[Pixel coordinate grounding data]
* * * * * * * * *
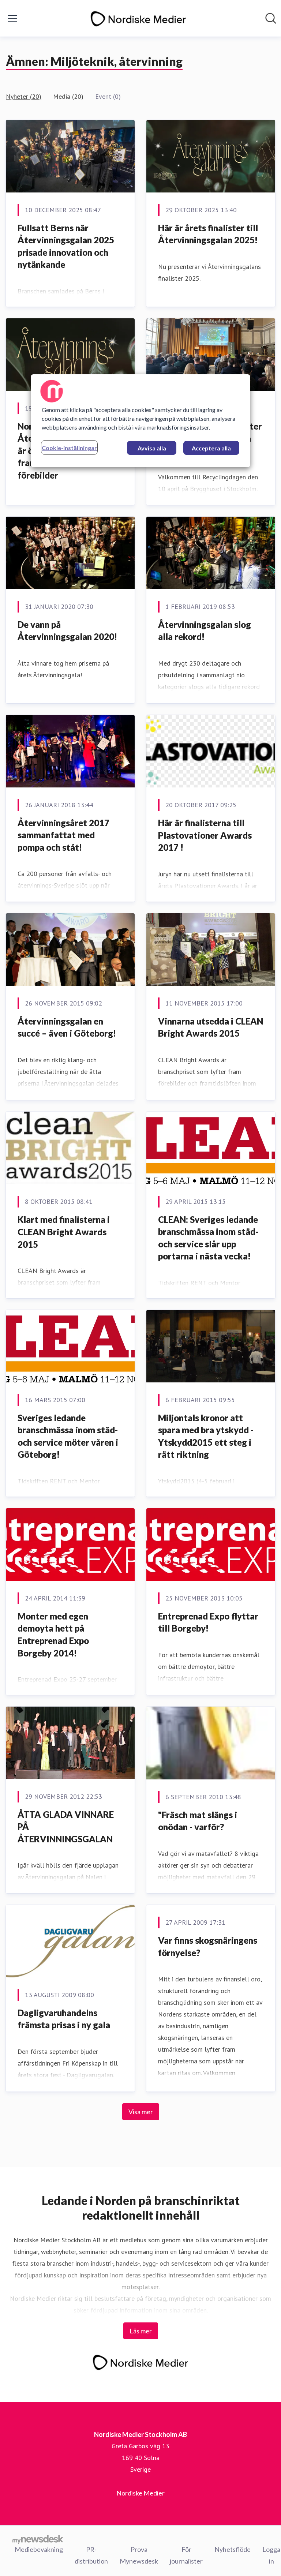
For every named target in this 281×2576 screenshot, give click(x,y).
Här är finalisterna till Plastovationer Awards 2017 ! (205, 835)
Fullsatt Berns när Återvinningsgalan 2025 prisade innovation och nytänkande (66, 246)
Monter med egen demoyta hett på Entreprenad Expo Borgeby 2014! (53, 1634)
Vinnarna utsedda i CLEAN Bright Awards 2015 (210, 1027)
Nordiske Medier (140, 2493)
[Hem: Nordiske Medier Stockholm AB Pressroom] (138, 18)
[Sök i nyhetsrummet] (271, 18)
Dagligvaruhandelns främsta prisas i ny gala (64, 2018)
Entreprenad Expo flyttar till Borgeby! (208, 1622)
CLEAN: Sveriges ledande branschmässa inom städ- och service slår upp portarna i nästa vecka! (208, 1238)
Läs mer (141, 2331)
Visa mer (140, 2112)
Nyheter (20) (23, 96)
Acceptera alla (211, 448)
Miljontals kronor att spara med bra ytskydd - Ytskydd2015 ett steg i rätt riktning (206, 1436)
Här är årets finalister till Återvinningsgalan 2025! (208, 234)
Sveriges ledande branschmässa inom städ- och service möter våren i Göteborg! (68, 1436)
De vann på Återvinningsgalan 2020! (67, 630)
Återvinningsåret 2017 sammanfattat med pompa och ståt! (63, 835)
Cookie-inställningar (69, 447)
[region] (140, 420)
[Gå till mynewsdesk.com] (38, 2539)
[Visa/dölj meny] (12, 18)
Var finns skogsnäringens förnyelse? (207, 1946)
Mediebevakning (39, 2549)
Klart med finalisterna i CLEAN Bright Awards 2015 (64, 1231)
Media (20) (68, 96)
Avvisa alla (152, 448)
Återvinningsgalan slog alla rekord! (204, 630)
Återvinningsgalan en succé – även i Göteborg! (67, 1027)
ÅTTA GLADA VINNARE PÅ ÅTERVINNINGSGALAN (66, 1826)
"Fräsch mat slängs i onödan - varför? (197, 1820)
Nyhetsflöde (232, 2549)
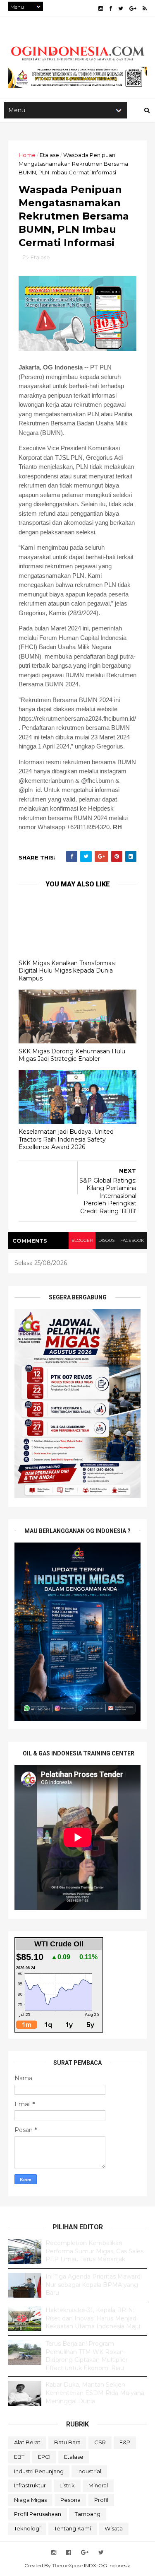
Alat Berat (27, 2442)
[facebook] (110, 8)
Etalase (49, 155)
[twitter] (120, 8)
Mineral (98, 2485)
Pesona (70, 2499)
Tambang (87, 2514)
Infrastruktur (30, 2485)
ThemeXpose (67, 2565)
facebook (132, 1240)
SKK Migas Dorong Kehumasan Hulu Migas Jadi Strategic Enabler (72, 1055)
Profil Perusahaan (37, 2514)
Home (27, 155)
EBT (19, 2456)
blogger (82, 1240)
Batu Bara (67, 2442)
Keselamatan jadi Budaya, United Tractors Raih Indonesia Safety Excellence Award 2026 (66, 1139)
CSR (100, 2442)
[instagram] (100, 8)
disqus (106, 1240)
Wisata (114, 2528)
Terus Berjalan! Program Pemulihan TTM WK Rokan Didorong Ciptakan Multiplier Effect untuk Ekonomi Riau (86, 2356)
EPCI (44, 2456)
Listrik (67, 2485)
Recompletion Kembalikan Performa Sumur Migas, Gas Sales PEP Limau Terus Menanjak (94, 2251)
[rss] (145, 8)
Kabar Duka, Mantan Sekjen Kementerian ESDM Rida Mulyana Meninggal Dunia (94, 2393)
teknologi (27, 2528)
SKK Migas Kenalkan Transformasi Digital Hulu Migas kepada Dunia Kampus (67, 970)
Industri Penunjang (39, 2471)
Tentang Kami (72, 2528)
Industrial (89, 2471)
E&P (124, 2442)
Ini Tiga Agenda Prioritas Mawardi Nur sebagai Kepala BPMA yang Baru (93, 2284)
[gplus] (132, 8)
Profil (101, 2499)
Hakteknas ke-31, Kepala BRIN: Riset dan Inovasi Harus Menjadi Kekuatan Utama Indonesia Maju (92, 2318)
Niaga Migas (30, 2499)
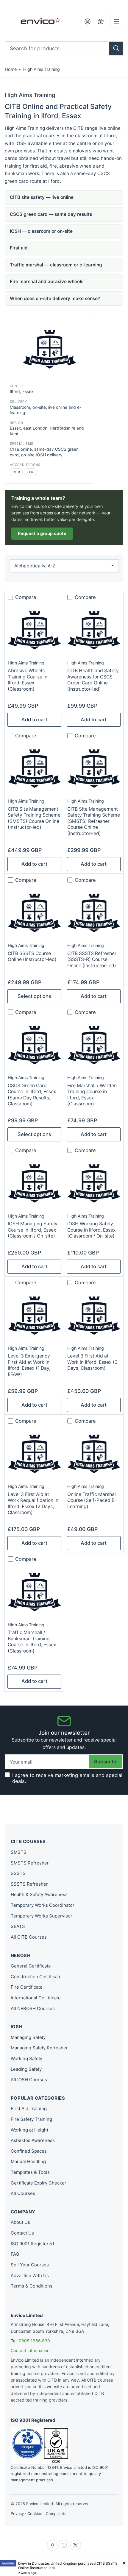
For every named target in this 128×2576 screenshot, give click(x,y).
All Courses (23, 2193)
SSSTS (18, 1873)
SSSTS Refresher (29, 1884)
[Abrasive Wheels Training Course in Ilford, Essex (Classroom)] (34, 629)
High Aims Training (41, 69)
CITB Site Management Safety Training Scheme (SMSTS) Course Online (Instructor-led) (34, 818)
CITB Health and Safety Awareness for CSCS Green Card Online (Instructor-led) (93, 680)
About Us (20, 2222)
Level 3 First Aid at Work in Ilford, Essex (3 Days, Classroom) (92, 1362)
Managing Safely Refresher (39, 2048)
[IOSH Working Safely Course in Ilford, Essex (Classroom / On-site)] (93, 1183)
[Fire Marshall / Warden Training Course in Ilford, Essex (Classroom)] (93, 1044)
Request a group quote (42, 533)
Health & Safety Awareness (39, 1894)
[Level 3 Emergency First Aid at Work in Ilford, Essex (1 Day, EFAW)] (34, 1315)
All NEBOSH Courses (33, 2008)
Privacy (17, 2513)
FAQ (15, 2254)
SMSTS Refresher (30, 1863)
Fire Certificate (27, 1987)
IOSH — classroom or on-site (41, 231)
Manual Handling (28, 2161)
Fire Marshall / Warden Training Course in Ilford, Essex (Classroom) (92, 1095)
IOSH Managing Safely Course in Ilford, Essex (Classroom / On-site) (32, 1230)
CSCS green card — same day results (51, 214)
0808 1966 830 (34, 2340)
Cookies (34, 2513)
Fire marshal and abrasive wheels (46, 281)
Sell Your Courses (30, 2265)
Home (11, 69)
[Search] (116, 48)
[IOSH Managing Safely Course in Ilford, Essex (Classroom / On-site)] (34, 1183)
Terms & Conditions (31, 2286)
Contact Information (30, 2350)
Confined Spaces (29, 2151)
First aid (19, 248)
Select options (34, 996)
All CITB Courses (29, 1937)
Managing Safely (28, 2037)
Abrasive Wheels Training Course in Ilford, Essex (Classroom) (27, 680)
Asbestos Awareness (33, 2140)
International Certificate (36, 1998)
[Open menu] (116, 21)
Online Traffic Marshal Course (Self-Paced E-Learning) (91, 1500)
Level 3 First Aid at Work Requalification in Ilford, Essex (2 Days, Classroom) (33, 1503)
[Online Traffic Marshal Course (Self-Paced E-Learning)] (93, 1453)
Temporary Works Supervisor (41, 1916)
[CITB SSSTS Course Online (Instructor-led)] (34, 912)
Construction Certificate (36, 1976)
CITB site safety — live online (42, 197)
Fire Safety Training (31, 2119)
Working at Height (29, 2130)
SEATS (18, 1926)
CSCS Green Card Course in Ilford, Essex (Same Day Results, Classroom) (32, 1095)
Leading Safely (26, 2069)
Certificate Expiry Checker (38, 2183)
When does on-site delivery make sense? (55, 298)
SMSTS (18, 1852)
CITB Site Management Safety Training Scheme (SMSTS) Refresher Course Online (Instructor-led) (93, 821)
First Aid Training (29, 2108)
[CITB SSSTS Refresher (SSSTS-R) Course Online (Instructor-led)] (93, 912)
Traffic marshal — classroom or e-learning (56, 265)
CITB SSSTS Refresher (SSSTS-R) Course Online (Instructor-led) (91, 959)
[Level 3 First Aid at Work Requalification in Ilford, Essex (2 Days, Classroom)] (34, 1453)
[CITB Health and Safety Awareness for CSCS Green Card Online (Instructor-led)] (93, 629)
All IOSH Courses (29, 2079)
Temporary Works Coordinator (42, 1905)
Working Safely (26, 2058)
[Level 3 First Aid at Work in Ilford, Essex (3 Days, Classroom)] (93, 1315)
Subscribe (106, 1761)
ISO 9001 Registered (32, 2243)
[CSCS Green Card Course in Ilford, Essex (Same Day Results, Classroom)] (34, 1044)
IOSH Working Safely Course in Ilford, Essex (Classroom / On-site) (91, 1230)
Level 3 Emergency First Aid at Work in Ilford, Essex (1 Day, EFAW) (29, 1365)
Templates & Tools (30, 2172)
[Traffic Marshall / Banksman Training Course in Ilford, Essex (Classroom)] (34, 1591)
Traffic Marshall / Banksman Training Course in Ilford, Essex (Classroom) (32, 1641)
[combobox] (64, 48)
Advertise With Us (30, 2275)
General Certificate (31, 1966)
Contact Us (22, 2233)
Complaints (56, 2513)
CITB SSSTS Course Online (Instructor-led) (32, 956)
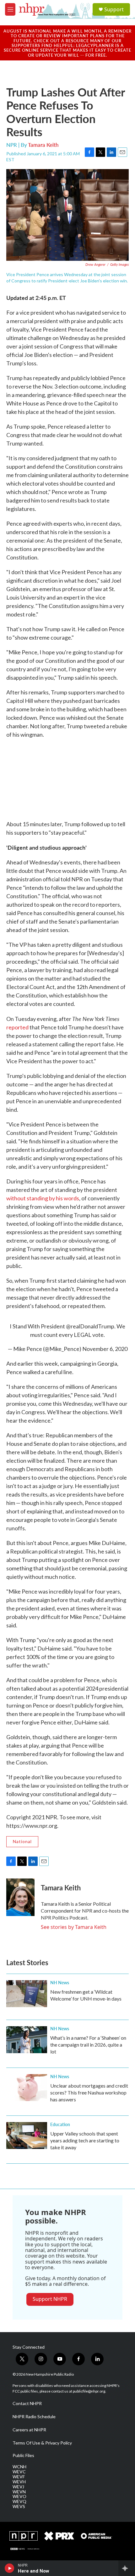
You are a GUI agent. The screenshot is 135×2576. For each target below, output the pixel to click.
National (22, 1841)
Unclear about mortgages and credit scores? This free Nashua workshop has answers (89, 2092)
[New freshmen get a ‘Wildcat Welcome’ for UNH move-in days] (26, 1993)
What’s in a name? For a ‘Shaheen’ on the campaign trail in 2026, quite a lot (88, 2044)
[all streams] (126, 2568)
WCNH (19, 2466)
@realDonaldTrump (90, 1326)
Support (114, 9)
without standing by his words (42, 1198)
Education (60, 2124)
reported (17, 1027)
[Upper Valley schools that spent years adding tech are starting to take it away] (26, 2135)
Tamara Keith (43, 144)
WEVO (19, 2496)
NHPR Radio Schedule (34, 2416)
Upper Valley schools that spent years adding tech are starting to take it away (84, 2140)
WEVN (19, 2491)
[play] (10, 2568)
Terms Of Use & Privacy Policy (42, 2442)
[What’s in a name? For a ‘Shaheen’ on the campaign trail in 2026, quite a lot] (26, 2039)
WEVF (19, 2476)
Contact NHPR (27, 2403)
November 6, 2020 (104, 1348)
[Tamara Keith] (20, 1897)
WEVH (19, 2481)
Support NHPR (50, 2298)
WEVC (19, 2471)
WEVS (19, 2506)
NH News (59, 1982)
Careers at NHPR (29, 2429)
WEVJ (18, 2486)
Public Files (23, 2455)
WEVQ (19, 2501)
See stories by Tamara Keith (73, 1927)
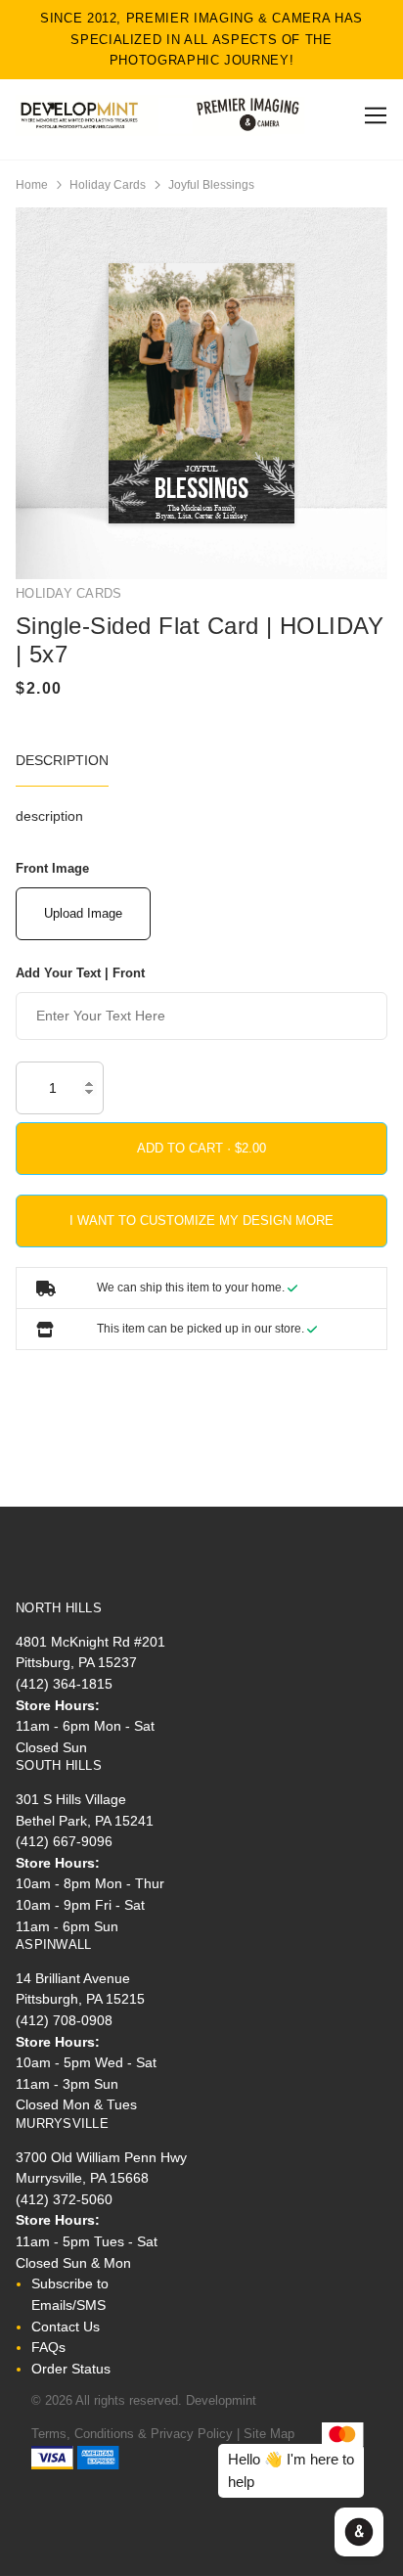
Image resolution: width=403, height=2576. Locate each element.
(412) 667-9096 (64, 1841)
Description (62, 760)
* * * * * * * * *
Task instructions: What you give back should be exactly the lines of the data above from the line with "Manual Handling (28, 2161)" through the line with "Classroom) (33, 1503)", both of those included, and nothing more.

Expected answer:
Manual Handling (28, 2161)
Fire Marshall / Warden Training Course in Ilford, Essex (Classroom) (92, 1095)
IOSH Managing Safely Course in Ilford, Essex (Classroom / On-site) (32, 1230)
CSCS green card — same day results (51, 214)
0808 1966 830 (34, 2340)
Cookies (34, 2513)
Fire marshal and abrasive wheels (46, 281)
Sell Your Courses (30, 2265)
Home (11, 69)
[Search] (116, 48)
[IOSH Managing Safely Course in Ilford, Essex (Classroom / On-site)] (34, 1183)
Terms & Conditions (31, 2286)
Contact Information (30, 2350)
Confined Spaces (29, 2151)
First aid (19, 248)
Select options (34, 996)
All CITB Courses (29, 1937)
Managing Safely (28, 2037)
Abrasive Wheels Training Course in Ilford, Essex (Classroom) (27, 680)
Asbestos Awareness (33, 2140)
International Certificate (36, 1998)
[Open menu] (116, 21)
Online Traffic Marshal Course (Self-Paced E-Learning) (91, 1500)
Level 3 First Aid at Work Requalification in Ilford, Essex (2 Days, Classroom) (33, 1503)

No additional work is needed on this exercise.